Sennheiser’s Hillbich ponders spectrum issues

Italian magazine Backstage (Tecniche Nuove Editor, Milano) is publishing this month a long and interesting interview with Norbert Hilbich of Sennheiser Electronics, writes SVG Europe Italian Correspondent, Roberto Landini. His replies are concerned with European digital television and potential issues arising around radio-microphones and wireless devices in general. What follows is a kindly granted brief excerpt of that interview.

The starting point is the saturation of the radio spectrum especially in urban centres, where the wireless environment is pretty packed. This makes it difficult to find remaining gaps in the spectrum for high quality interference free productions of content for TV shows, etc (though the European landscape is rather different and in some countries certain spectrum can be gained by the digitalization of the terrestrial TV production and other services).

But the desired gain of the spectrum is not always given as with the digitalization more programmes went on air. Besides that the introduction of HDTV needs more capacity again. Large scale events, such like all kind national and international sport events need already a frequency coordinator to find reliable gaps for interference free productions.

The sell of the Digital Dividend (spectrum 790 – 862MHz) to other users will make it more difficult for high quality interference free productions in the remaining spectrum 470 – 790MHz which is shared with terrestrial TV distribution. These other users do not allow the parallel use of their spectrum (790 – 862MHz) with wireless microphones.

Sennheiser products and some of the competitors as well have frequency scanning facilities integrated in their products. These will allow finding free gaps in the spectrum to operate the wireless links. This can be used for single wireless links and also for small size multichannel set-up.

The study of the German Network Agency has shown that wireless mics and in-ear monitor systems need for the daily productions in a centre like Berlin about 100MHz of free spectrum. This spectrum is for daily productions that happen everyday everywhere.

Special events need more usable spectrum: sports championships, Olympic games, international soccer competitions, international political meetings etc. These events of national interest take almost any free space for the operation of wireless mics.

The difference in the frequency use between the US and Europe in general has historical/political reasons – the spectrum has a different organisation, but similar set- up due to physical reasons like wave propagation etc.

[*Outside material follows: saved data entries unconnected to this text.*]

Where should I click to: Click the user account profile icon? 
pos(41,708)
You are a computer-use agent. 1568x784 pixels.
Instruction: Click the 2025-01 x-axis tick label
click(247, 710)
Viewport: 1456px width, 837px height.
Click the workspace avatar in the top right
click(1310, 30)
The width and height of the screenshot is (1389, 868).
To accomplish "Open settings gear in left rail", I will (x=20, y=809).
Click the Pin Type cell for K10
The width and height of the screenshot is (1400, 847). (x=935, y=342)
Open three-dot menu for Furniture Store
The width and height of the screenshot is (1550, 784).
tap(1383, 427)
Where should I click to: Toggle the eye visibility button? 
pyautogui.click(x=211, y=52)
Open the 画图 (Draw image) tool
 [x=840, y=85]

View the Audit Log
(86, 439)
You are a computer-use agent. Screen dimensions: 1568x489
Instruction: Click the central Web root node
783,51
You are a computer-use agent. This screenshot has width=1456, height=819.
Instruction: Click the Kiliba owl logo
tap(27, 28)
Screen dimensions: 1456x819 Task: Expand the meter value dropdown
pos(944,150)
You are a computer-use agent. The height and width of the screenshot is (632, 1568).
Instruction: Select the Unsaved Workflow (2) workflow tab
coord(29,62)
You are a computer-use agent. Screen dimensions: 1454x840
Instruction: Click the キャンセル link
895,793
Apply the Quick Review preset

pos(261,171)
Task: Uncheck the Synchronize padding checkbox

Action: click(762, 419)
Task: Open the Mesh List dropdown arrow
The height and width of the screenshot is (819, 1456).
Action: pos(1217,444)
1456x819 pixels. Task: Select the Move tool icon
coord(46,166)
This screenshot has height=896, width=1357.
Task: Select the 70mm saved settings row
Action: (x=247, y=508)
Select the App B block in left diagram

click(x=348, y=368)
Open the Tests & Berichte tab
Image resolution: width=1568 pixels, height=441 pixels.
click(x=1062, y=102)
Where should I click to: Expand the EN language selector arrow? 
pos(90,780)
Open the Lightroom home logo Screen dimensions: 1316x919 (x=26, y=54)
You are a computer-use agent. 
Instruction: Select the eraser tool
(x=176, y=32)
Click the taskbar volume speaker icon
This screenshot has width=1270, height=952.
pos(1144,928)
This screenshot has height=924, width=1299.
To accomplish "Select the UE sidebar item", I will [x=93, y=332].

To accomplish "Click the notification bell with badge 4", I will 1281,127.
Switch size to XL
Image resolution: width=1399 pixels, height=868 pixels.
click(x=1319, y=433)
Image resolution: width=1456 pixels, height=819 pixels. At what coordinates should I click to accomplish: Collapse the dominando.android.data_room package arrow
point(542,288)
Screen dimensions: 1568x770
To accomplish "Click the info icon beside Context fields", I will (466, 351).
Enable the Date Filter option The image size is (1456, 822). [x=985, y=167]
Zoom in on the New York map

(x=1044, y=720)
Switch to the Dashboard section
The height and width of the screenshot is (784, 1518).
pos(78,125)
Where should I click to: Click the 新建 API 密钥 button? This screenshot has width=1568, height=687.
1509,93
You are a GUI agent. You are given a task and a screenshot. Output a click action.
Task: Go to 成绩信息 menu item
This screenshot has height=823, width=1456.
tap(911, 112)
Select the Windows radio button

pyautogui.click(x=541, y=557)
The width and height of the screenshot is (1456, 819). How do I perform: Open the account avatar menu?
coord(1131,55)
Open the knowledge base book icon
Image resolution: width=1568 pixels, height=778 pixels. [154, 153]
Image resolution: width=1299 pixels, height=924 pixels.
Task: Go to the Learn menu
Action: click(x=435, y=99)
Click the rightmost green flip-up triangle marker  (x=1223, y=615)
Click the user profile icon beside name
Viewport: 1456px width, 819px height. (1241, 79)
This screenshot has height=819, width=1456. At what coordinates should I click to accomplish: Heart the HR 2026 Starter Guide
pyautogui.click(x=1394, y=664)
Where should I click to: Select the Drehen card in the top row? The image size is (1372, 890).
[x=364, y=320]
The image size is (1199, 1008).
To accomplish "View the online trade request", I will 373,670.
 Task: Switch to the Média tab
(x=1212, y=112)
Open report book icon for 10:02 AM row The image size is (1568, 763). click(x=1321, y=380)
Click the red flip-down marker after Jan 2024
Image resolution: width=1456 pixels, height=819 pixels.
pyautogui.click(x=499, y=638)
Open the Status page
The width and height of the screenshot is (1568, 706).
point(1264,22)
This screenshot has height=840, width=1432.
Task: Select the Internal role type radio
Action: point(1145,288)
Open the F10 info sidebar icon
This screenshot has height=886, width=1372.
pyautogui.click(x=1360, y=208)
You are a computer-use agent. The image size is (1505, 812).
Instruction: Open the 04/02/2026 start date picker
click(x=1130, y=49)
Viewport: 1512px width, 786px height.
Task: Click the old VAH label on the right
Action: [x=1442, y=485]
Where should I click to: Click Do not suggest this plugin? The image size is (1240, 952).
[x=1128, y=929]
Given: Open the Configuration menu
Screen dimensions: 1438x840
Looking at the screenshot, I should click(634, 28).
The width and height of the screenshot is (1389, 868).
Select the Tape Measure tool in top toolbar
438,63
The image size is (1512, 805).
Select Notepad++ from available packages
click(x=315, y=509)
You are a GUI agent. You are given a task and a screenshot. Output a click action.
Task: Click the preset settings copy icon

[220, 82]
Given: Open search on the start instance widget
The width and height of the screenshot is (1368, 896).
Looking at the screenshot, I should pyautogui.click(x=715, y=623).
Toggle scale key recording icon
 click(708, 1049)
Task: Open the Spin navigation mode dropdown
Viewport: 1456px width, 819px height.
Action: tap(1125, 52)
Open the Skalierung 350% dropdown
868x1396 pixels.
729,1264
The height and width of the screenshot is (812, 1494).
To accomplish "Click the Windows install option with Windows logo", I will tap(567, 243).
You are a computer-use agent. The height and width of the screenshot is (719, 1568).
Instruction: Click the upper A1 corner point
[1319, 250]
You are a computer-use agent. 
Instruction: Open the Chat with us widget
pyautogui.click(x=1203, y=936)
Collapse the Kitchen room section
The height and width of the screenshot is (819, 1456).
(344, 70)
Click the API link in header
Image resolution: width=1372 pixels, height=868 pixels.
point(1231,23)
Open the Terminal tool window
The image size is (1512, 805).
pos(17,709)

In Europe a certain harmonisation can be seen despite the fact there are still various national differences. The European government is the driving force behind a general harmonisation within the European Community and tries to coordinate future activities. Background of the coordination is easier cross border operation of several services as well as the economies of scale.

In Italy though some products by Sennheiser can simply be used, since the National Plan for Frequency Division is assigning the spectrum from 1785 to 1800MHz to the Ministry of Defence for their fixed and mobile communication services. So, not all wireless device available throughout Europe will be usable in Italy because of this stringent limitation.

Therefore the Italian Sennheiser distributor Exhibo SpA has officially issued a note which specifies some of the products launched at ProLight+Sound 2011 will not be distributed on the Italian territory, nor any evolution series radio-mic operating on frequencies between 1785 to 1800Mhhz will be accepted in the service dep because its use is against Italian law.